* Goal:
Put each line of the material below into a numbered list, leaving out blank lines and the pictures.

* Record list:
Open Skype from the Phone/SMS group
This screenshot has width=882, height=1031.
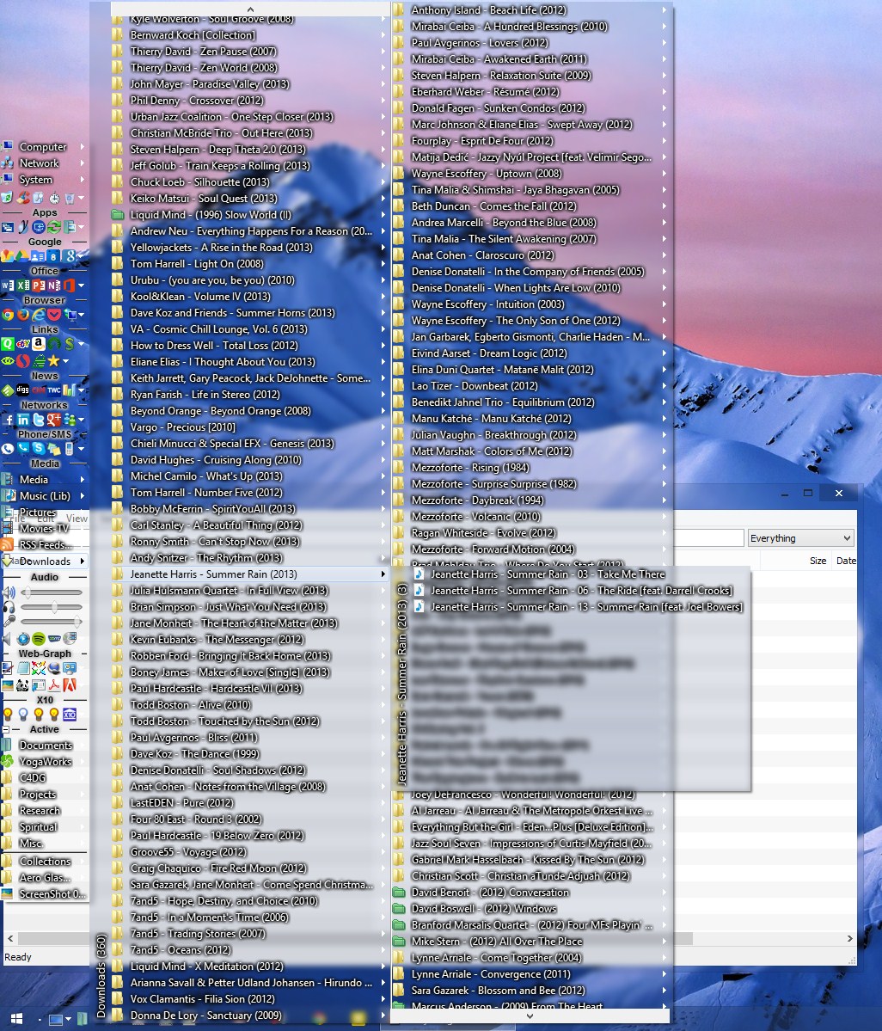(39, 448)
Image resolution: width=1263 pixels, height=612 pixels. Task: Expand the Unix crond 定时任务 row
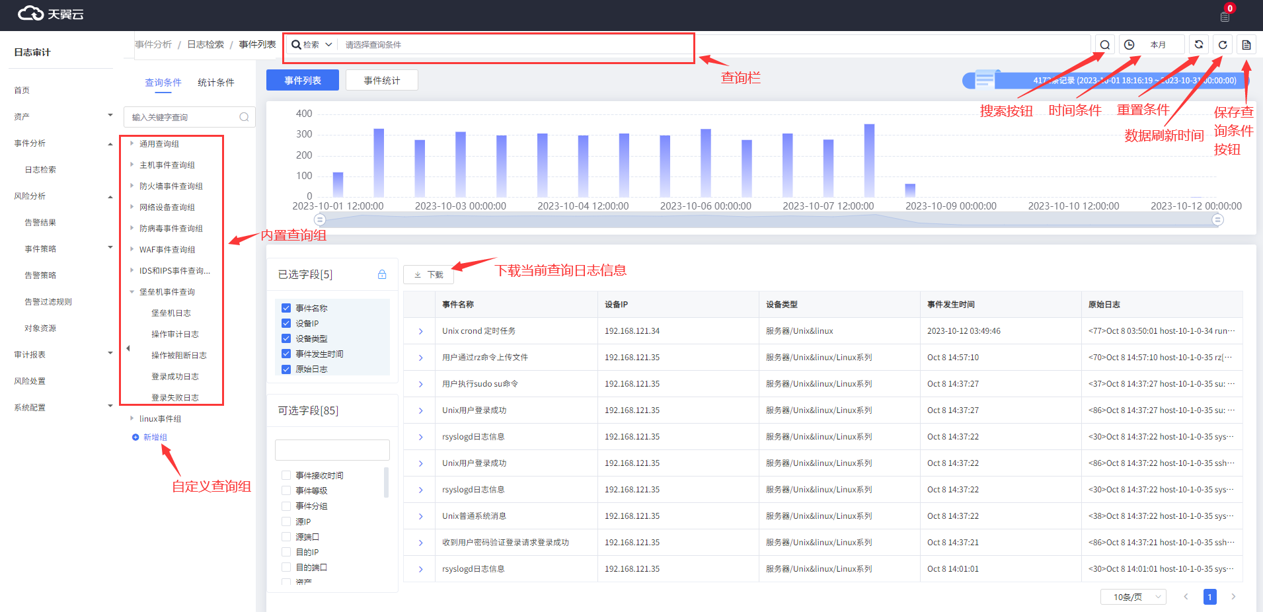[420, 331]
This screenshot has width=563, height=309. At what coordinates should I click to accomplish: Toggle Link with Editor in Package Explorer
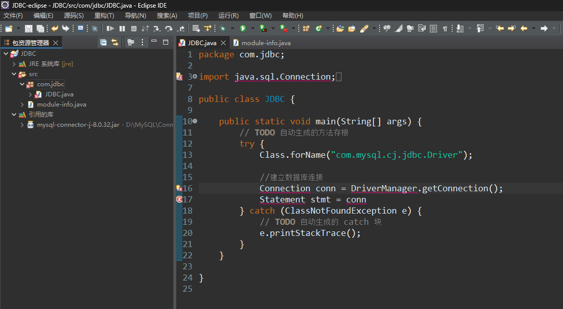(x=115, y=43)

* Exercise result:
1. Open Skype from the Phone/SMS group
2. This screenshot has width=882, height=1031.
3. (39, 448)
4. Image resolution: width=1263 pixels, height=612 pixels. Task: Expand the Unix crond 定时任务 row
5. [420, 331]
6. This screenshot has width=563, height=309. At what coordinates should I click to accomplish: Toggle Link with Editor in Package Explorer
7. (x=115, y=43)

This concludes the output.